Polymers improve sweep efficiency by plugging high permeability zones or reducing the mobility of the displacing fluid.

Foam is another way to lower the mobility of the displacing fluid and create a more uniform sweep. Surfactants are used to stabilize the foam.

In micellar/polymer flooding, along with the polymers, surfactants are injected into the reservoir to lower the interfacial tension between water and oil.
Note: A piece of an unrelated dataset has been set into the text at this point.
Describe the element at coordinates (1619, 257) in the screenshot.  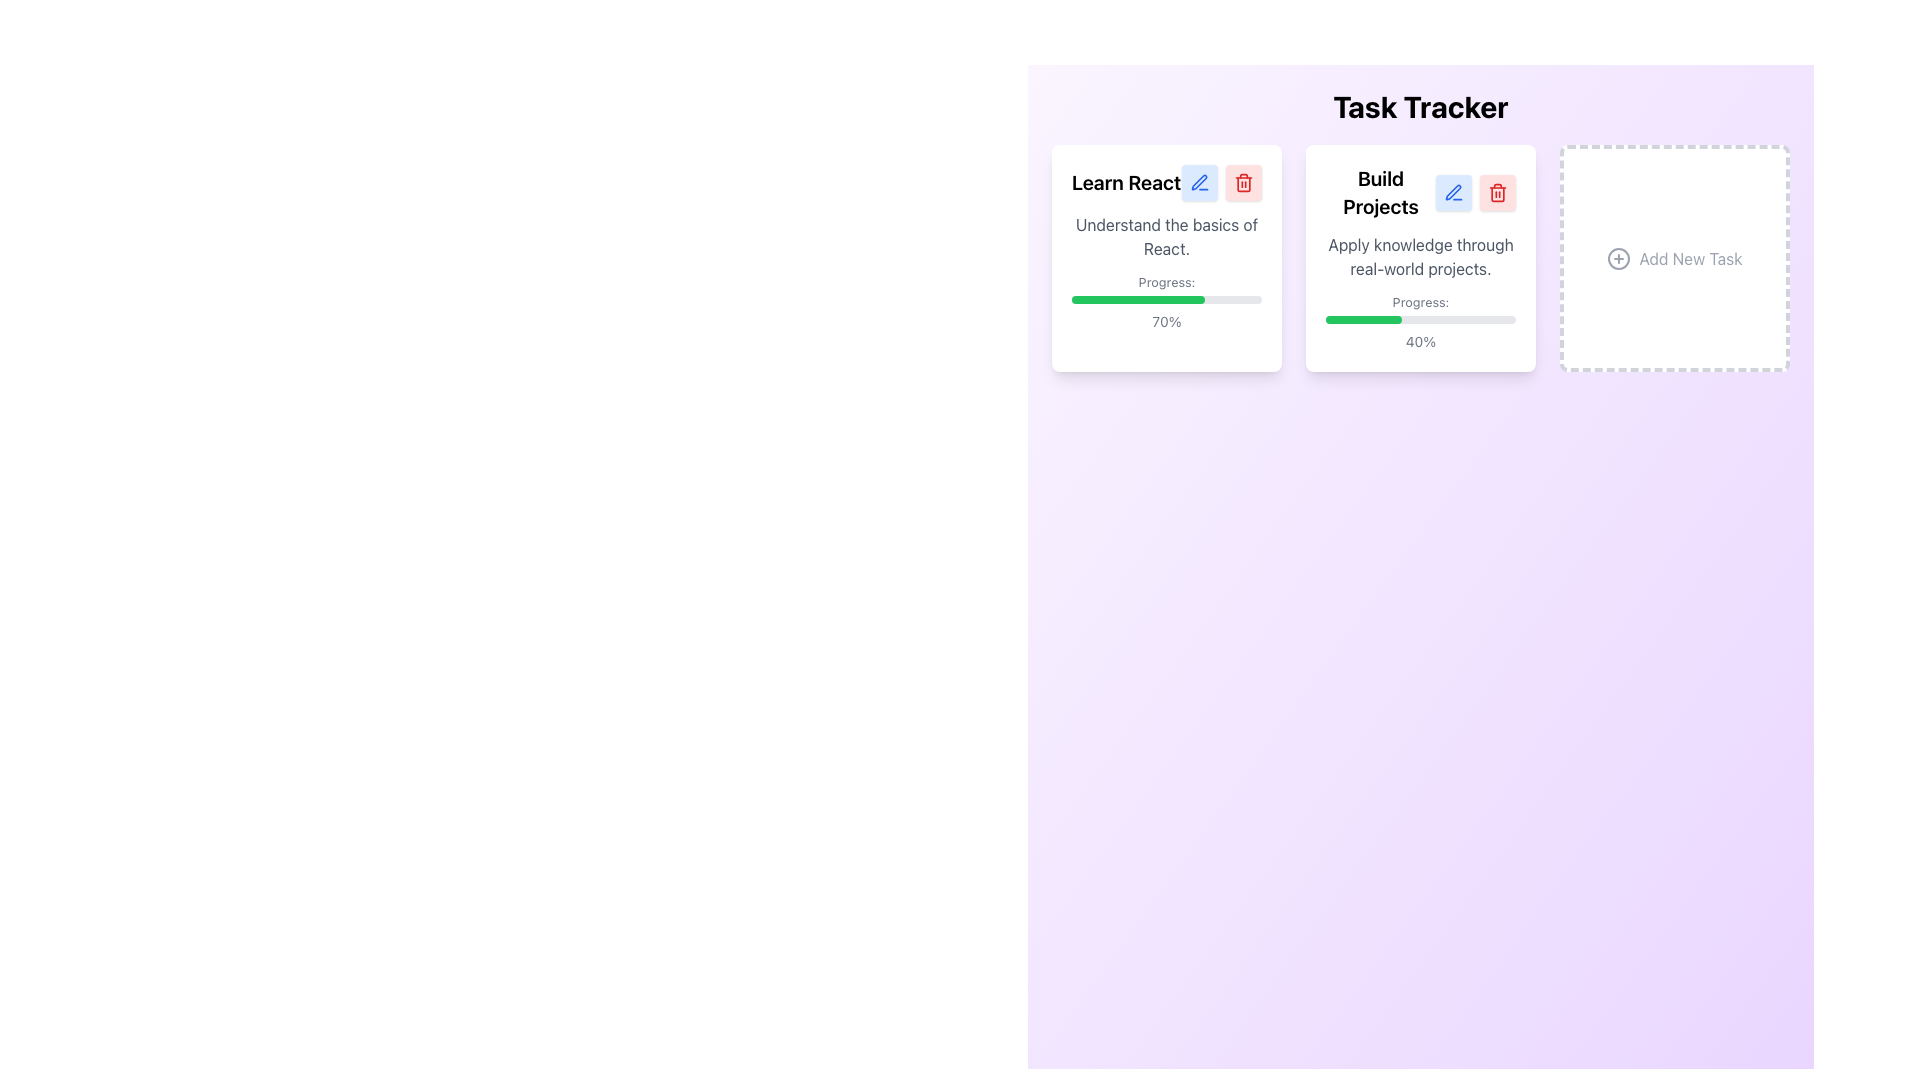
I see `the circular icon with a plus sign inside, located in the center of the 'Add New Task' dashed-bordered rectangle in the task management interface` at that location.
Caustic soda is one common low-cost alkaline that is used to increase the pH of the reservoir. Depending on the crude, the alkaline will react with the oil in the formation to create a surfactant that can reduce the interfacial tension between water and oil. Spontaneous emulsification and wettability alteration are two other effects that can improve oil recovery with alkaline injection. In alkaline flooding, the crude should have a high acid number and a low API gravity. Surfactants tan also be combined with the injected alkalines to obtain additional oil recovery.

OTHER

Microbial EOR is another way to enhance waterflooding. The injected micro-organisms and nutrients decompose reservoir oil to produce detergents, Co2, and new cells. These products either mechanically or chemically release oil from reservoir pores.

To date, no large-scale microbial projects have been attempted. Micro-organisms have also been used in single well stimulation treatments.